The carbon footprints of IT shops that train AI models are huge

Artificial intelligence (AI) model training can generate five times more carbon dioxide than a car does in a lifetime, researchers at the University of Massachusetts, Amherst find.

Artificial intelligence model training can generate five times more carbon dioxide than a car
ipopba / Getty Images

A new research paper from the University of Massachusetts, Amherst looked at the carbon dioxide (CO2) generated over the course of training several common large artificial intelligence (AI) models and found that the process can generate nearly five times the amount as an average American car over its lifetime plus the process of making the car itself.

The paper specifically examined the model training process for natural-language processing (NLP), which is how AI handles natural language interactions. The study found that during the training process, more than 626,000 pounds of carbon dioxide is generated.

This is significant, since AI training is one IT process that has remained firmly on-premises and not moved to the cloud. Very expensive equipment is needed, as is large volumes of data, so the cloud isn’t right work for most AI training, and the report notes this. Plus, IT shops want to keep that kind of IP in house. So, if you are experimenting with AI, that power bill is going to go up.

While the report used carbon dioxide as a measure, that’s still the product of electricity generation. Training involves the use of the most powerful processors, typically Nvidia GPUs, and they are not known for being low-power draws. And as the paper notes, “model training also incurs a substantial cost to the environment due to the energy required to power this hardware for weeks or months at a time.”

Training is the most processor-intensive portion of AI. It can take days, weeks, or even months to “learn” what the model needs to know. That means power-hungry Nvidia GPUs running at full utilization for the entire time.

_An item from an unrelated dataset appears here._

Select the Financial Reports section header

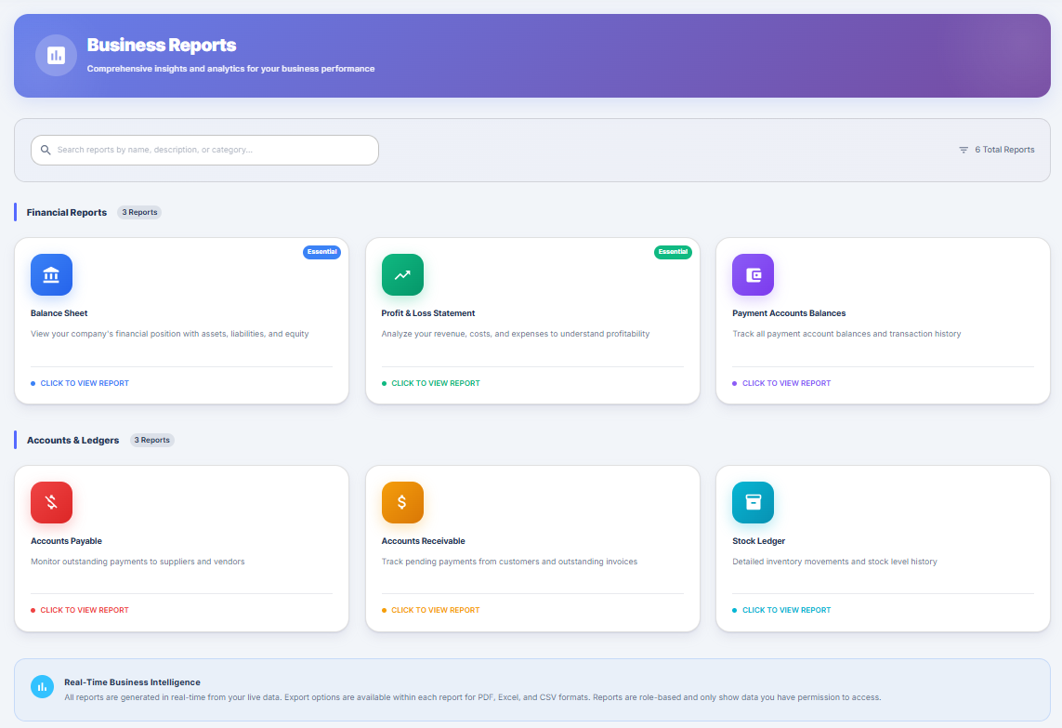click(x=65, y=212)
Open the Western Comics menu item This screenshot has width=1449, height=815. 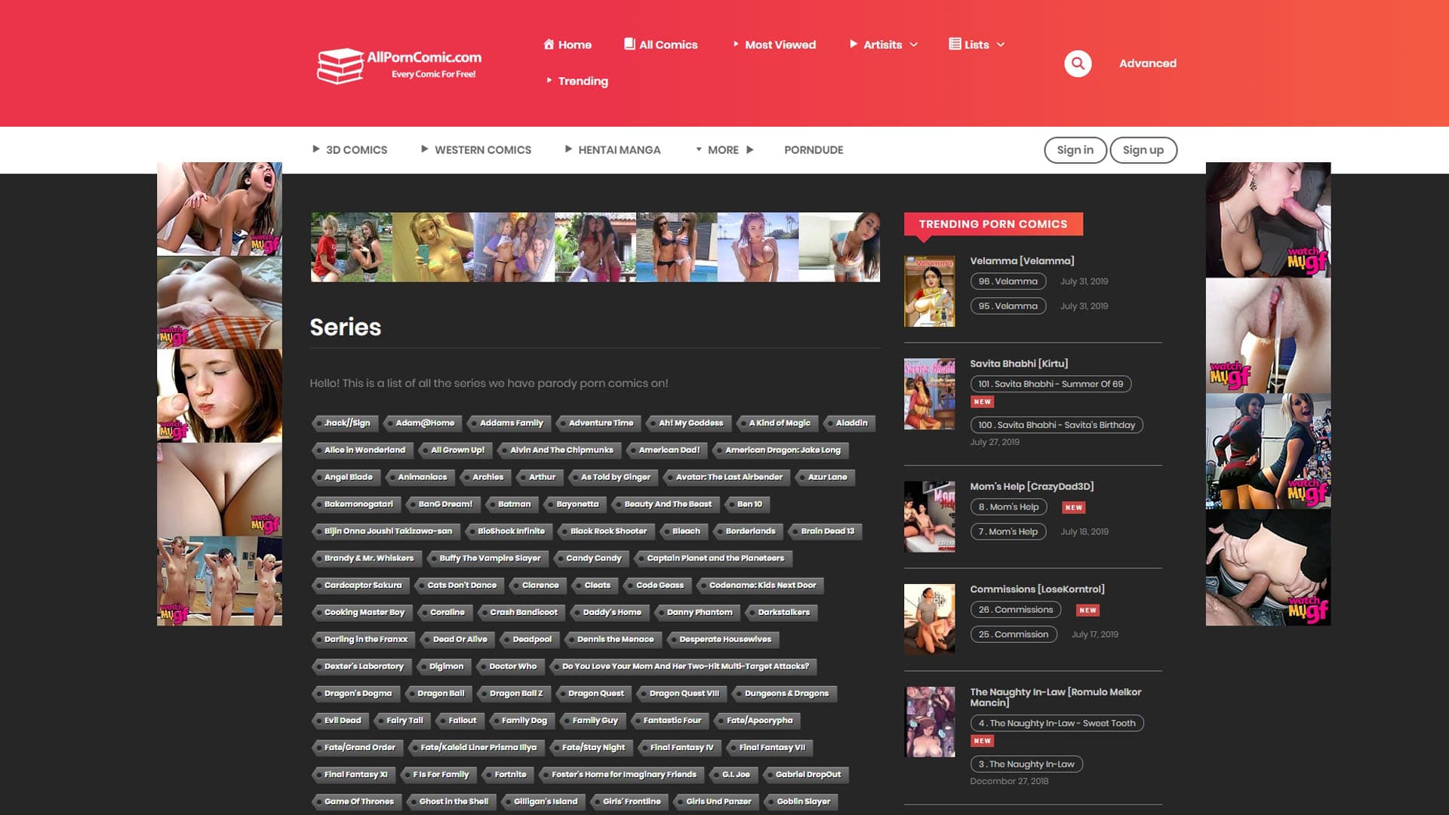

In this case, how to handle and process natural language questions rather than broken sentences of keywords like your typical Google search.

The report said training one model with a neural architecture generated 626,155 pounds of CO2. By contrast, one passenger flying round trip between New York and San Francisco would generate 1,984 pounds of CO2, an average American would generate 11,023 pounds in one year, and a car would generate 126,000 pounds over the course of its lifetime.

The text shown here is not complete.